===== Data extracts

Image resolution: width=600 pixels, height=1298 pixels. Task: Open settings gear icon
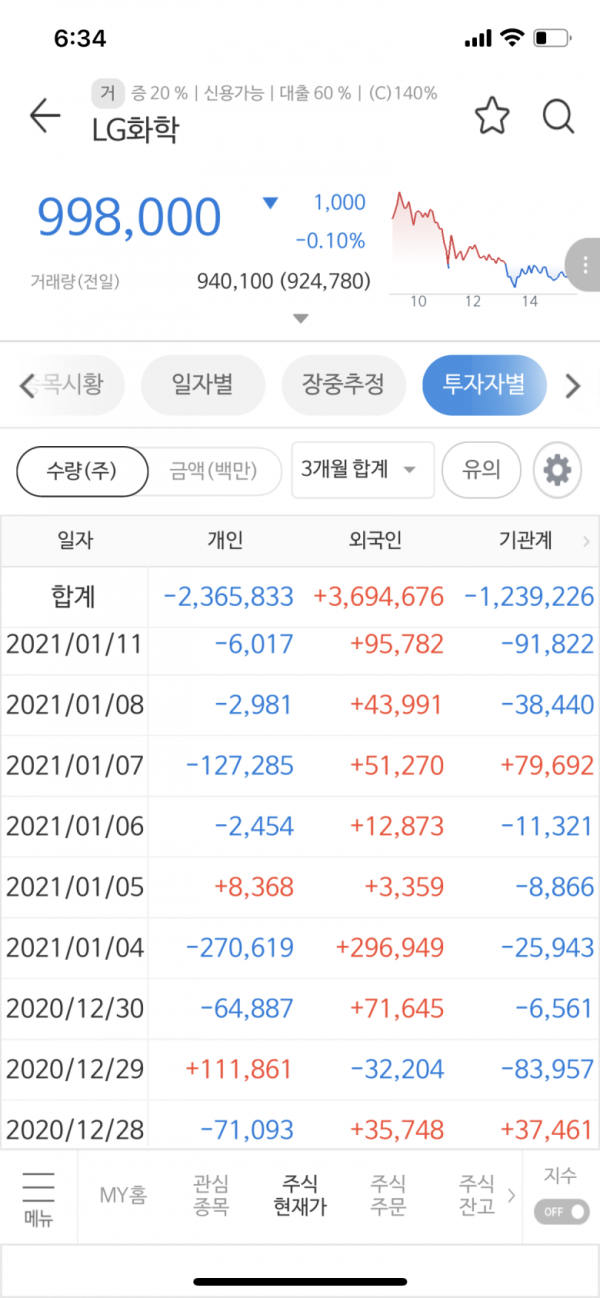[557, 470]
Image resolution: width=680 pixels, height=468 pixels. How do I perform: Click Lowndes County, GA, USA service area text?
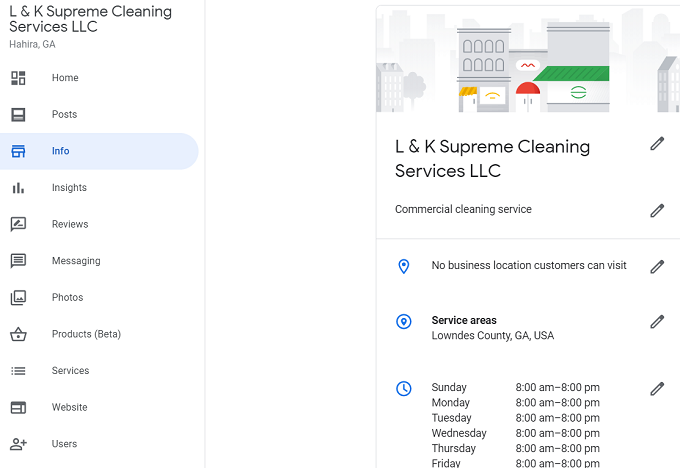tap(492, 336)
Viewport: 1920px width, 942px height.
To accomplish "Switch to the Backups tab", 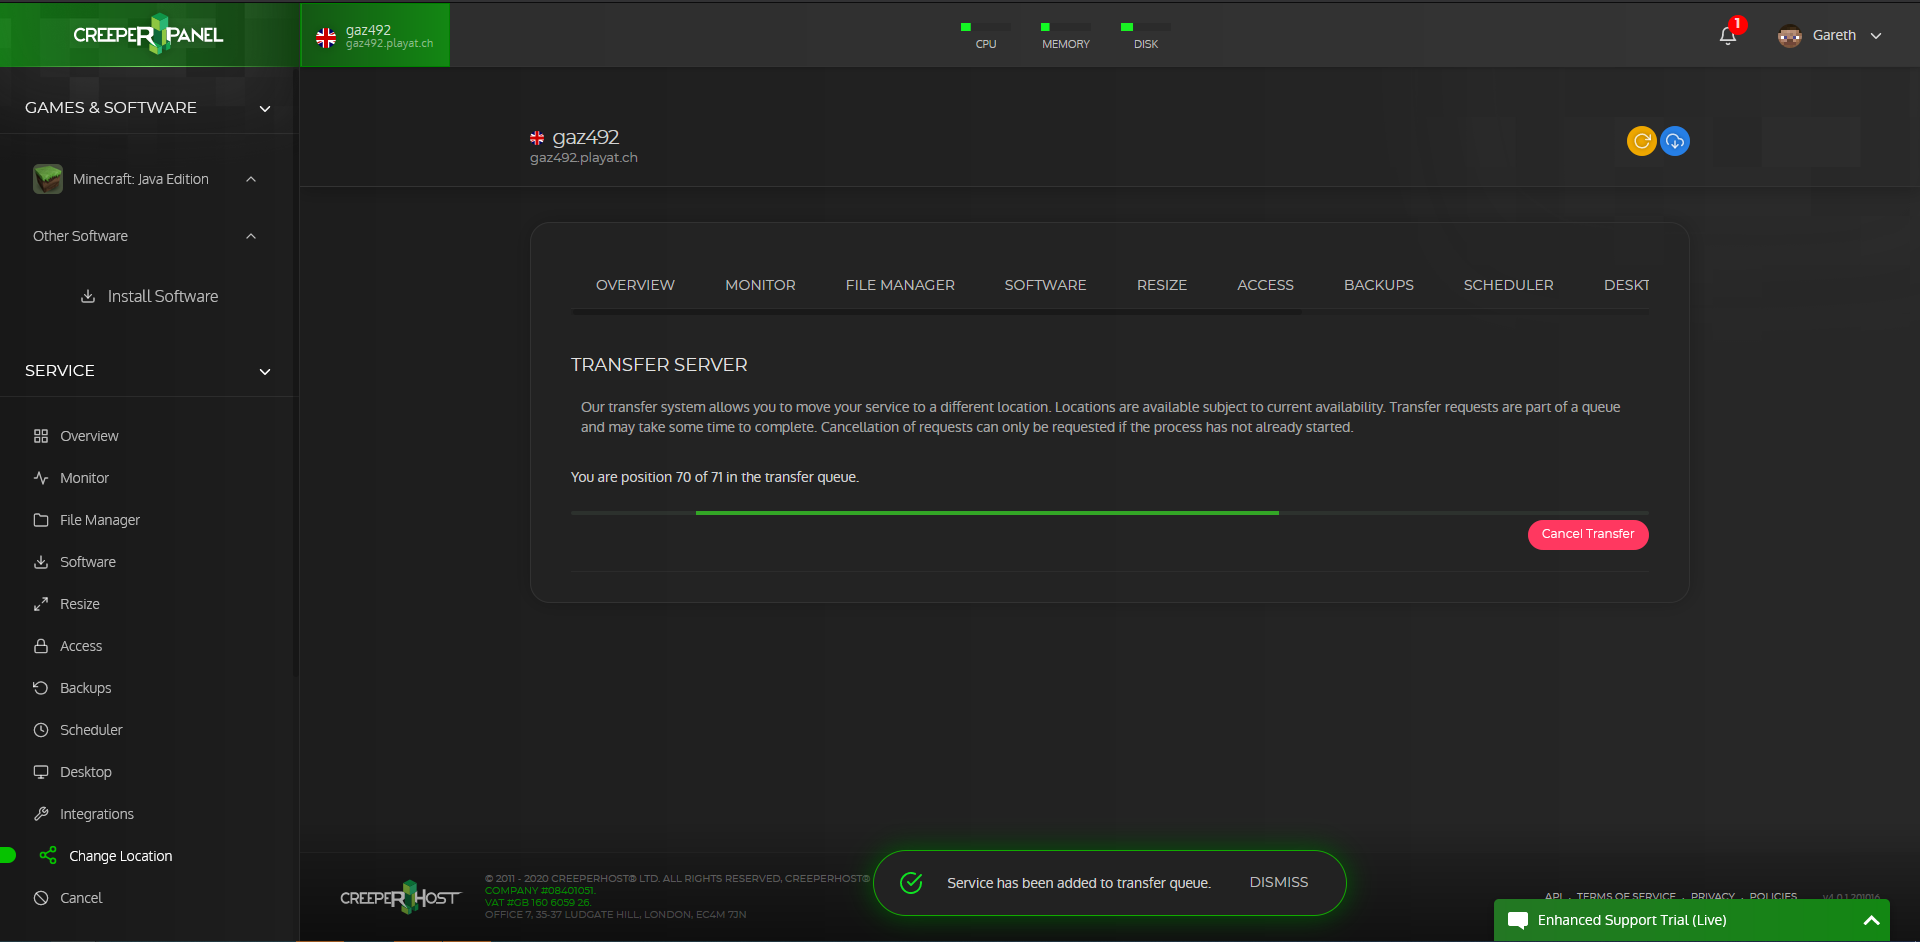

==========

▶ **Problem statement**: Each line above is to be copied exactly, and the pictures are to be dropped.

▶ **Result**:
Image resolution: width=600 pixels, height=1298 pixels. Task: Open settings gear icon
[557, 470]
Image resolution: width=680 pixels, height=468 pixels. How do I perform: Click Lowndes County, GA, USA service area text?
tap(492, 336)
Viewport: 1920px width, 942px height.
To accomplish "Switch to the Backups tab", 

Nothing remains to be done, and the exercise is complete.